Rows showing where targets appear
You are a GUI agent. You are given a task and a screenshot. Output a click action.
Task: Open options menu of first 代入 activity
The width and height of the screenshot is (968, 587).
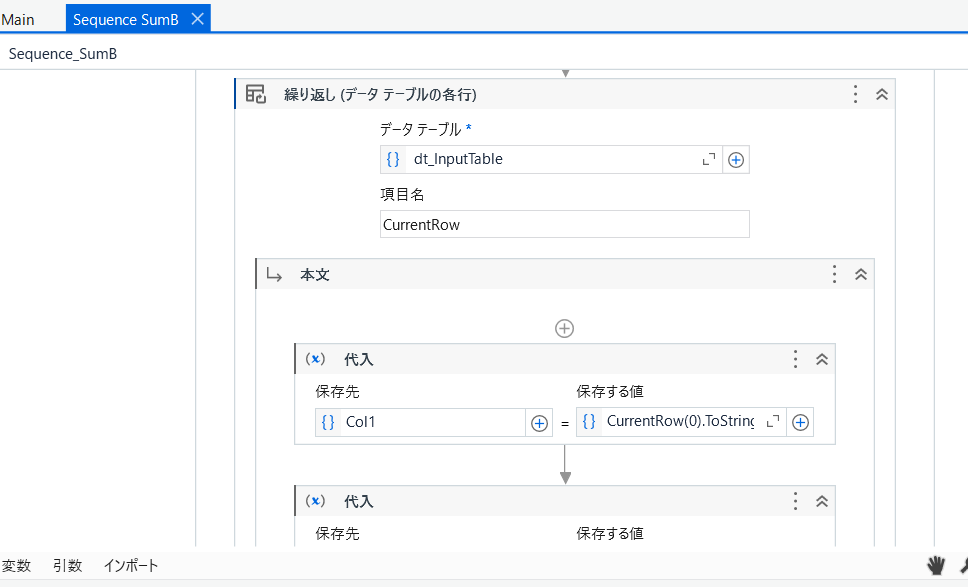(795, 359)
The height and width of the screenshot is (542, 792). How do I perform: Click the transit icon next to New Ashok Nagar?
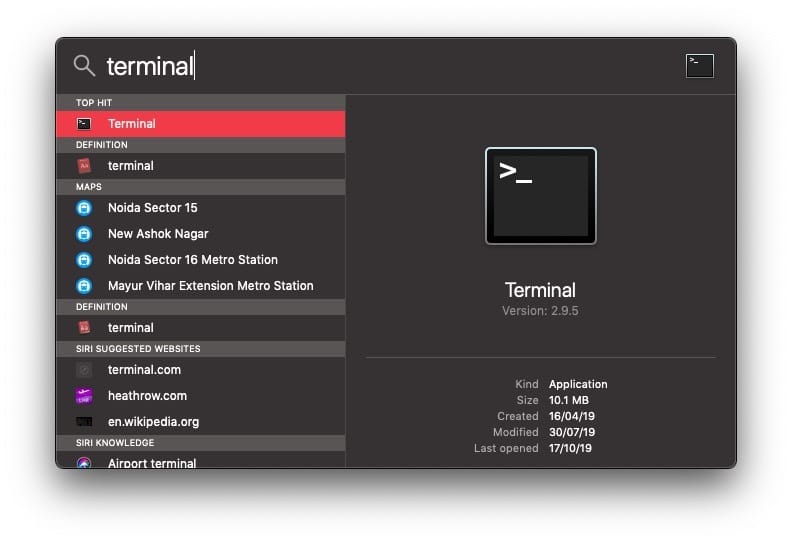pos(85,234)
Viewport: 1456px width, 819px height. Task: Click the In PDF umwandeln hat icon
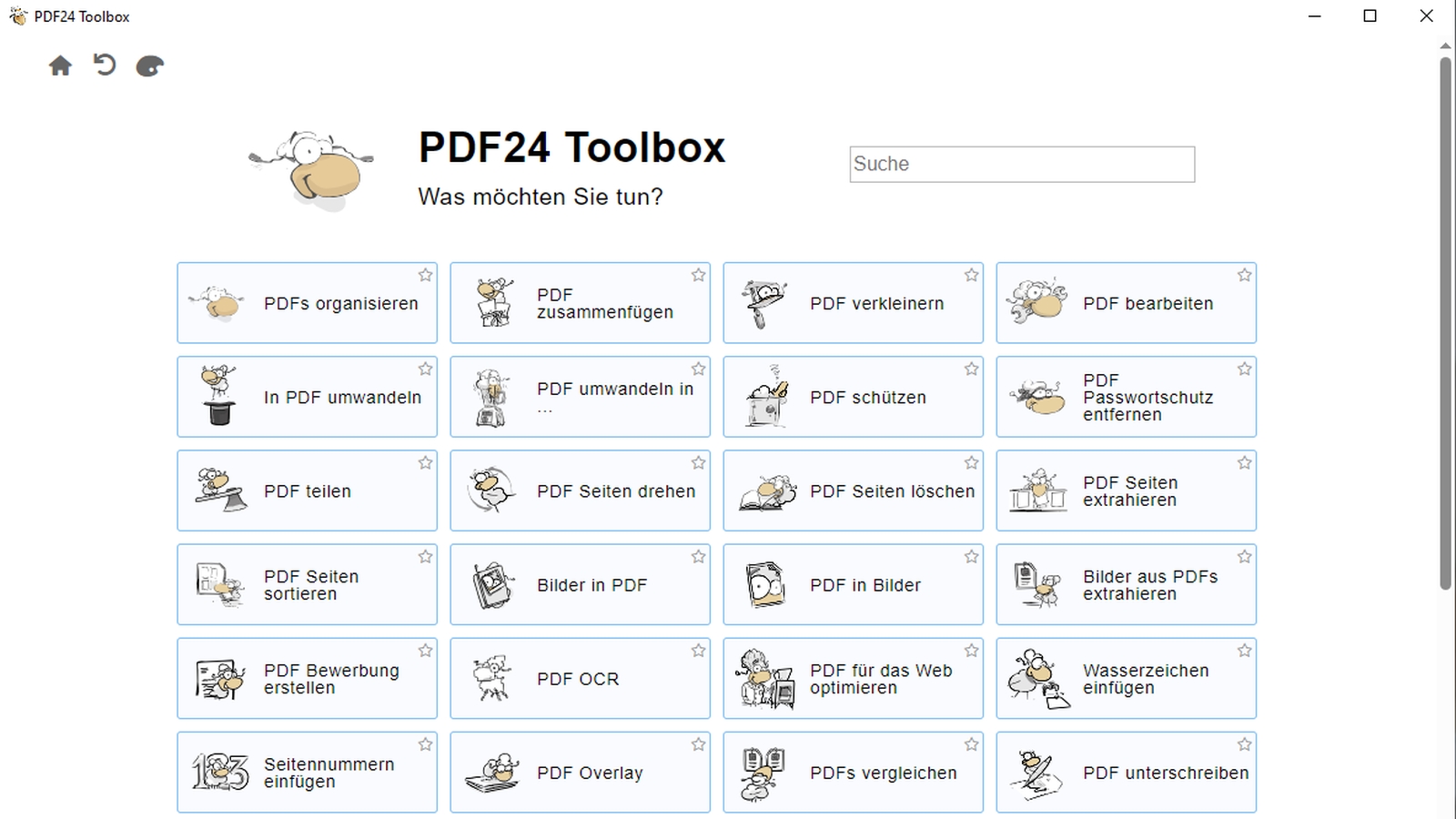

— Your goal —
Retype every line of the records above word for word, leaving out the pictures.

— Solution to this problem —
You are a GUI agent. You are given a task and a screenshot. Output a click action.
Task: Open options menu of first 代入 activity
The width and height of the screenshot is (968, 587).
(795, 359)
The height and width of the screenshot is (542, 792). How do I perform: Click the transit icon next to New Ashok Nagar?
pos(85,234)
Viewport: 1456px width, 819px height. Task: Click the In PDF umwandeln hat icon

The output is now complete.